But why is isset(\$arr[\$key]) any faster than using in_array? Doesn’t the application just have to loop through a different set of values instead (this time, the keys instead of the values)? No. This is where hashing comes into the picture. As \$key can be any string value in PHP, the string is hashed and resolved to an internal array id. This means that internally, the following is happening:

\$arr[\$id] => find location by converting \$id to an internal array location (on the C-level) => simply index the array by using this value

Instead of going through all the valid keys, the \$id is converted once, and then checked to see if there is any value stored at that location. This is a simplification, but explains the concept. The complexity of this conversion may depend on the length of the key (depending on the choice of hashing function), but we’ll ignore this here, and simply give it a complexity of O(1). Looking up the index in the array is also an O(1) operation (it takes the same time, regardless if we’re looking at item #3 or #4818, it’s simply reading from different locations in memory).

Information provided:

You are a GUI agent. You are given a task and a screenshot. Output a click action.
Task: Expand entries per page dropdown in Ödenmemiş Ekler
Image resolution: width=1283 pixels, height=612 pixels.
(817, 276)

Given task A:
Repeat the passage on PHP array lookups word for word, starting with "Instead of going" and going on through "locations in memory).".
Given task B:
In the passage on PHP array lookups, what may the complexity of converting the key depend on?
Given task C:
Resume the passage on PHP array lookups, picking up after its last sentence.

Task result A:
Instead of going through all the valid keys, the \$id is converted once, and then checked to see if there is any value stored at that location. This is a simplification, but explains the concept. The complexity of this conversion may depend on the length of the key (depending on the choice of hashing function), but we’ll ignore this here, and simply give it a complexity of O(1). Looking up the index in the array is also an O(1) operation (it takes the same time, regardless if we’re looking at item #3 or #4818, it’s simply reading from different locations in memory).

Task result B:
The length of the key, depending on the choice of hashing function.

Task result C:
This means that while our other loop is still looping through n elements, we’re now just doing a constant lookup in the innerloop. The amount of work done in the inner loop does not depend on the number of elements in b2, and this means that our algorithm instead grows in a linear fashion (O(n)).

Further reading can be found at Wikipedia: Hash function, Big O Notation. I’ll also suggest reading an introductionary book into the field of algorithms and datastructures. The type of book depends on your skillset, but if anyone wants any suggestions, just leave a comment and I’ll add a few as I get home to my bookshelf tonight.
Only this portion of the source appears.